Unfortunately, few plain bags exist from the time period. Looking more and more, I found a number of Ojibwe, Cree, and other bags in collections that were plain… unfortunately most of these date from the late 19th century. They did, however, seem to conform to a few overall traits. Most all of them had a curved (not flat) bottom, most were relatively small, and many were open topped (although a considerable number were flapped). Knowing that many of these bags were also mentioned and used as “neck bags,” a common usage here in the Western Great Lakes and beyond, I liked the shape… size… and style of these. Neck bags are simply worn around the neck and in the front of the body, not on the side under the armpit. This style could likely be worn both ways but is seen in the front commonly out here in the “west.” It is my belief that this was commonly done for buffalo hunting from horseback. A pouch in the front was easier to access and use when going full-tilt on horseback after bison.

I finally decided to go with a smaller (ended up a little smaller than I would have liked but reasonable in my opinion), curved bottom bag, with an open top (the norm for the 18th century on a variety of bag styles), with a round braided cord for a strap. I did want to add some minimal ornamentation and decided to go with two stripes of simple-line quillwork. This style is seen on some more “western” bags, which I liked as a implication of having traveled further west as well as it is reminiscent of the two quilled panels on the larger “Metis” bags previously mentioned. Variations of this style are also seen used by folks that do Rocky Mountain fur trade based on some images of bags by Alfred Jacob Miller in the 1830s and I really got hooked on when I recently made a bag of this style for Allen Harrison.

For my bag, I used some heavy neck hide from some braintanned hides I had gotten from Oliver McCloskey of UT for moccasin making. This piece was too heavy and stiff for moccasins but good for a bag/pouch. I really like the color of many of these hides I had gotten. They are an orangish-brown from the rotten pinewood he smokes them with. They remind me a lot of the moosehide moccasins I have seen from the Cree and Athabaskans in Canada. I added a printed cotton lining, and then did the lines of quillwork in white (undyed) and orange-yellow (bloodroot dyed) porcupine quills. I finally added some bead edging to the top. For a strap, I took some torn strips of blue and red fabric and braided it into a square/round cord similar to what is seen on a lot of bags, powder horns, and mittens here in the western Great Lakes. Overall, I am very pleased with this small pouch.

While working on this pouch, I also decided to simplify the strap on my powder horn. I have a nice bison horn that was made by Ward Oles that I picked up a number of years ago and made a somewhat fancy, fingerwoven, buffalo wool strap for (images of the strap on my projects page ).

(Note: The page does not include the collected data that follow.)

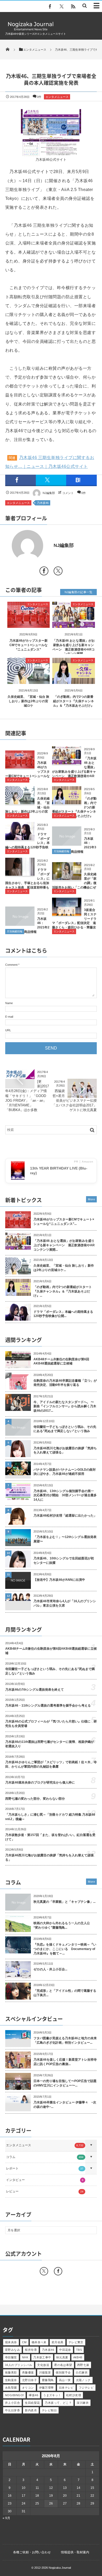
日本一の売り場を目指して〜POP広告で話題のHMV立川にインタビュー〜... (65, 2083)
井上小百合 (12, 2402)
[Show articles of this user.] (28, 545)
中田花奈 (65, 2349)
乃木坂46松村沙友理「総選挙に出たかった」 (65, 1515)
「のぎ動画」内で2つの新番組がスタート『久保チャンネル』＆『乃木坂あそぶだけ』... (62, 1291)
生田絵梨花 (32, 2402)
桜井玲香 (31, 2349)
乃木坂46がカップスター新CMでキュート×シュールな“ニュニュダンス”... (63, 1222)
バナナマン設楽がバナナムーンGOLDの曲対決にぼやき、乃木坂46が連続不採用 (64, 1472)
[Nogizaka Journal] (30, 30)
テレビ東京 (76, 2342)
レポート (44, 2168)
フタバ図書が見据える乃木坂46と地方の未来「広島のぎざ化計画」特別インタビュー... (65, 2040)
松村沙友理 (73, 2395)
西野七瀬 (83, 2364)
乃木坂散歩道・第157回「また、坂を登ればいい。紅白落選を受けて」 (50, 1837)
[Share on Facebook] (50, 6)
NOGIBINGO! (14, 2395)
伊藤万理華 (46, 2387)
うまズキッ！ (52, 2395)
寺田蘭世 (11, 2357)
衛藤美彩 (11, 2372)
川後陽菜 (45, 2372)
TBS (79, 2349)
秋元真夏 (62, 2357)
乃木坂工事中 (42, 2357)
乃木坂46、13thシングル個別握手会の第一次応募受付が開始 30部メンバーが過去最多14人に (65, 1495)
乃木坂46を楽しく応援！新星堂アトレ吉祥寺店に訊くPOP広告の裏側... (65, 2062)
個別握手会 (63, 2372)
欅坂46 (33, 2395)
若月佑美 (58, 2342)
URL (8, 1030)
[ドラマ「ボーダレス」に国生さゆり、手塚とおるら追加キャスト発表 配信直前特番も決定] (20, 873)
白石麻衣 (82, 2372)
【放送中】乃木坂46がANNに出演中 (59, 1580)
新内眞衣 (31, 2410)
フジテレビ (86, 2387)
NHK (25, 2357)
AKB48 (77, 2357)
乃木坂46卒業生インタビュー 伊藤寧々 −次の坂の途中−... (64, 2105)
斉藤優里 (28, 2372)
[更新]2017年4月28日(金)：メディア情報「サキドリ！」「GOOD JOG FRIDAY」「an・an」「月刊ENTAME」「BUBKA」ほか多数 (27, 1096)
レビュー (44, 2191)
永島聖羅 (11, 2387)
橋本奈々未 (39, 2342)
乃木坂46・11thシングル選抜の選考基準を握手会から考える (48, 1705)
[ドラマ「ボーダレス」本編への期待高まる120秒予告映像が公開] (20, 838)
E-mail (9, 1016)
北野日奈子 (29, 2380)
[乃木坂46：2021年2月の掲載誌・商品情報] (20, 924)
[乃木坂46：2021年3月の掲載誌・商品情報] (66, 843)
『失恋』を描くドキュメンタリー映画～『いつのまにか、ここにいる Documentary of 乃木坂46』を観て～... (64, 1949)
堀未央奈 (11, 2342)
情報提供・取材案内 (75, 2552)
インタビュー (44, 2180)
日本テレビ (66, 2387)
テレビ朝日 (49, 2410)
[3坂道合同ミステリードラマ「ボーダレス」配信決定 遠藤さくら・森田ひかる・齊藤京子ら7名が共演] (66, 913)
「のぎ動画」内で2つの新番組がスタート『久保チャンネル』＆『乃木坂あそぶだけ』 (73, 701)
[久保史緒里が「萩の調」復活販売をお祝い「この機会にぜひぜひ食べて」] (66, 877)
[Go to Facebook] (44, 572)
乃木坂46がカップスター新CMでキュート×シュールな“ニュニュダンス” (28, 645)
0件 (39, 96)
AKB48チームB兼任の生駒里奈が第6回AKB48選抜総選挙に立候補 (61, 1361)
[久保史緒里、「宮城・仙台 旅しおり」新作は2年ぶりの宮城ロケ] (28, 680)
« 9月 (6, 2518)
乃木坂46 (43, 502)
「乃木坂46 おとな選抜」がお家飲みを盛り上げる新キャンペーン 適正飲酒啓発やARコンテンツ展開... (64, 1245)
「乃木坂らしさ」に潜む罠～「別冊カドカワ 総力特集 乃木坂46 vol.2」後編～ (50, 1817)
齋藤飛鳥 (48, 2380)
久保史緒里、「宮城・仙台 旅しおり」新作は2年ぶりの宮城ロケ (28, 701)
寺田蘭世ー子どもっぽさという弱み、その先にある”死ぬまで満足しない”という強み (64, 1429)
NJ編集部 (49, 492)
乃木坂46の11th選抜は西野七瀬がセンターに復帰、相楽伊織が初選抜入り (49, 1744)
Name (9, 1003)
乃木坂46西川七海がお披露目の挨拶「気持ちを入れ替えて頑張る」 (65, 1450)
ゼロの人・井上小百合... (50, 1969)
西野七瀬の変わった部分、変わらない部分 (35, 1798)
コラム (44, 2157)
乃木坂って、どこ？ (58, 2402)
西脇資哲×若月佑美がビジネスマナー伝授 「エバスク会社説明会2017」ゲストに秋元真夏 (76, 1100)
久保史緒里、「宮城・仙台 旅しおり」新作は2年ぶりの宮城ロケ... (63, 1268)
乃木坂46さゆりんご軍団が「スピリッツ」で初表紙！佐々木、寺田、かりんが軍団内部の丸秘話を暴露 (51, 1764)
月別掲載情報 (61, 851)
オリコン (28, 2387)
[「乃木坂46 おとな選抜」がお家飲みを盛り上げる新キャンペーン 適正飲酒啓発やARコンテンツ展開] (73, 624)
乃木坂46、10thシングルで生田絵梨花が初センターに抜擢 (63, 1561)
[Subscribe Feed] (73, 6)
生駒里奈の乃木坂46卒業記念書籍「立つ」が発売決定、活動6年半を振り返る (65, 1383)
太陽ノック (83, 2380)
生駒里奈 (11, 2380)
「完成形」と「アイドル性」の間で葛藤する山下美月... (64, 1993)
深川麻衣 (83, 2402)
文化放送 (43, 2364)
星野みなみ (12, 2349)
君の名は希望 (63, 2364)
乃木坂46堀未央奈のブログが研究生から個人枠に (40, 1782)
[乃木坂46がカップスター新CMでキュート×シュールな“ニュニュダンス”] (28, 624)
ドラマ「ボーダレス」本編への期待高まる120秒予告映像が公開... (63, 1314)
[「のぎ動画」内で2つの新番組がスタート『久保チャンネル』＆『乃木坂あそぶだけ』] (73, 680)
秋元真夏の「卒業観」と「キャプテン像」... (64, 1902)
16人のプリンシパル (18, 2364)
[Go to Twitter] (58, 572)
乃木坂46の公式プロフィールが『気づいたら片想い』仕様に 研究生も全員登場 (51, 1724)
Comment (11, 964)
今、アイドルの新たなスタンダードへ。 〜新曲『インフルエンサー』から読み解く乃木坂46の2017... (64, 1406)
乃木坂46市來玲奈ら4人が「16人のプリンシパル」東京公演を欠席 (64, 1603)
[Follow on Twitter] (61, 6)
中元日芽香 (12, 2410)
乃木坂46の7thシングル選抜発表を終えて (34, 1689)
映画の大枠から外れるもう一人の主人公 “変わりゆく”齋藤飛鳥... (63, 1925)
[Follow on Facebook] (58, 2271)
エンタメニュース (57, 96)
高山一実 (65, 2380)
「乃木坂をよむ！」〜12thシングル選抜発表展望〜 (65, 1539)
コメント (68, 492)
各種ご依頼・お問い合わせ (32, 2552)
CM (24, 2342)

I decided to make a simple buffalo hide tug to replace this fancy strap. I took a chunk of old bison rawhide with some of the under hair still on (guard hairs worn off) and cut it spirally when wet. I then twisted it two-ply and let it dry. This now became my simple strap.

Now, I have a new, relatively simple pouch and a new horn strap. I am ready to hit the woods with the musket. Watch out turkeys… or whatever else may have a season coming up on (oh for fall…).

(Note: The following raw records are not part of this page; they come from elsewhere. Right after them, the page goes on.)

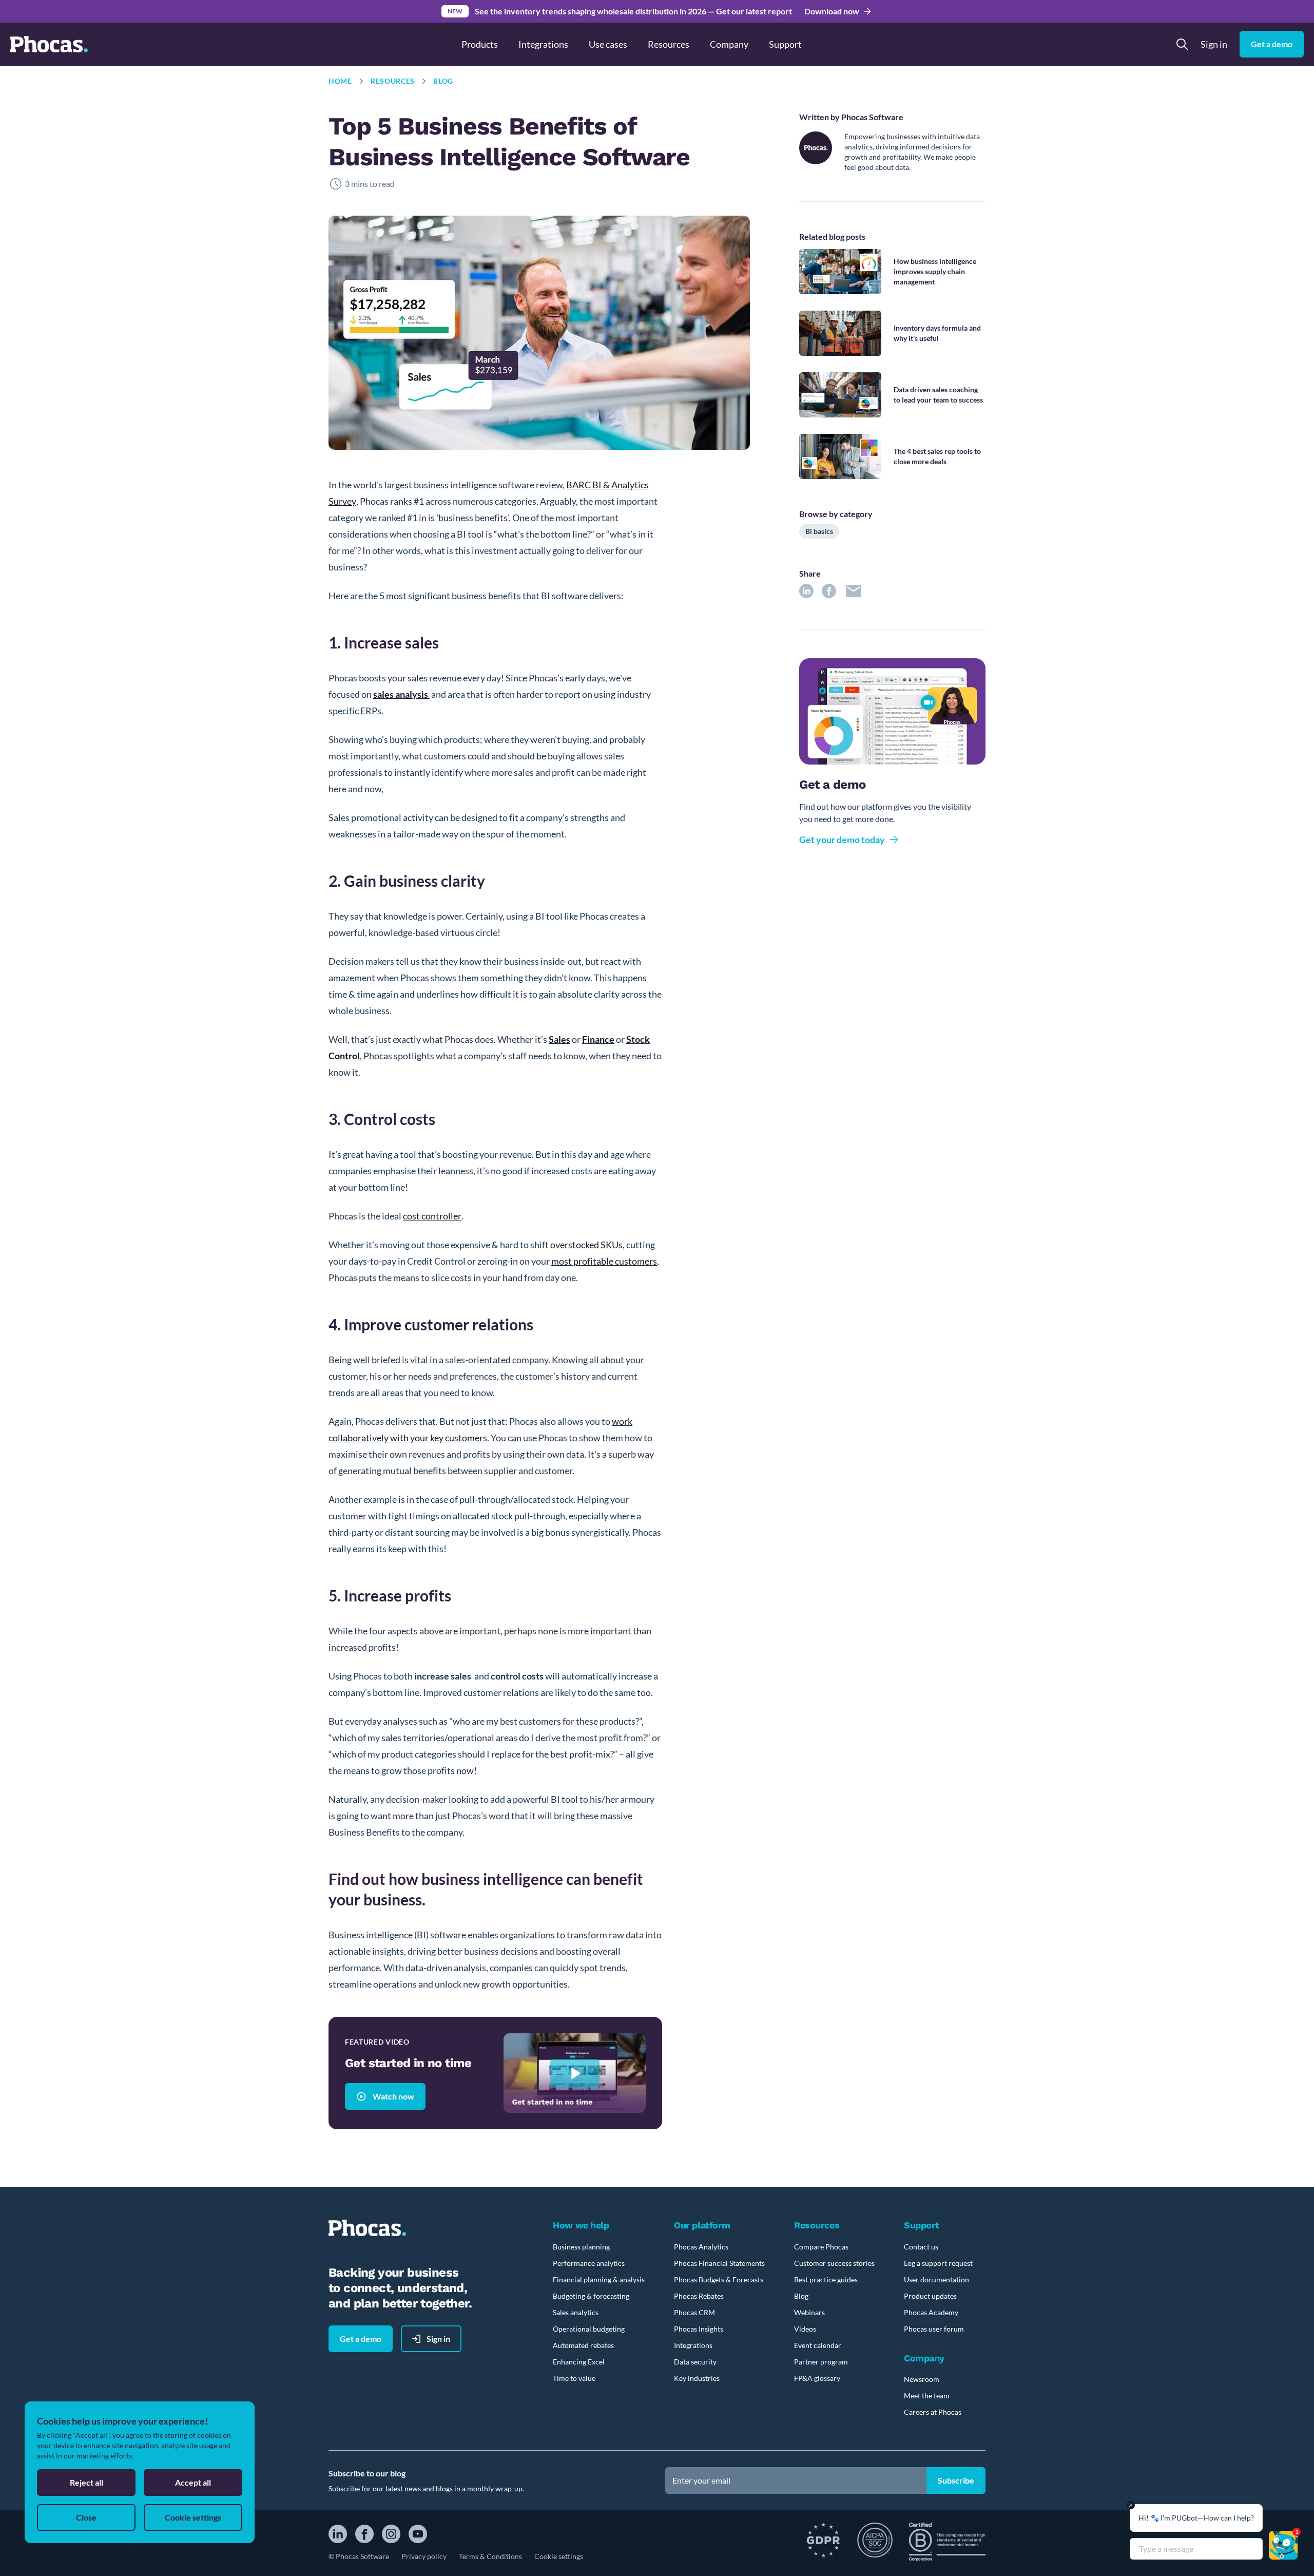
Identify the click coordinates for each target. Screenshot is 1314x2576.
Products (479, 44)
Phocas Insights (698, 2328)
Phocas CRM (694, 2312)
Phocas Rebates (699, 2296)
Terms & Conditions (490, 2556)
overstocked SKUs (586, 1244)
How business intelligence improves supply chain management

3 Responses to “A new bag and horn strap”

  1. Jamie says:

    You mentioned that the bag ended up a bit smaller than you would have liked. What is the finished size? What size were you shooting for?


    • Isaac says:

      Without it in front of me, I would say it is about 5″ wide and 6″ deep. This is smaller than I was originally shooting for, but having now used it for awhile… I am VERY pleased with the size and function of it. I am currently building a new bag with the actual quill loomed panels. This bag will be bigger as per originals, but I am keeping it on the smaller size of these as I have come to like a smaller shot pouch.


      • Jamie says:

        That size makes sense based on the period illustrations, and it’s big enough the put one’s extended hand into the bag. Now to make one for my kit from some my braintanned buckskin.

        Thanks for the reply and thank you for sharing your knowledge on this wonderful blog.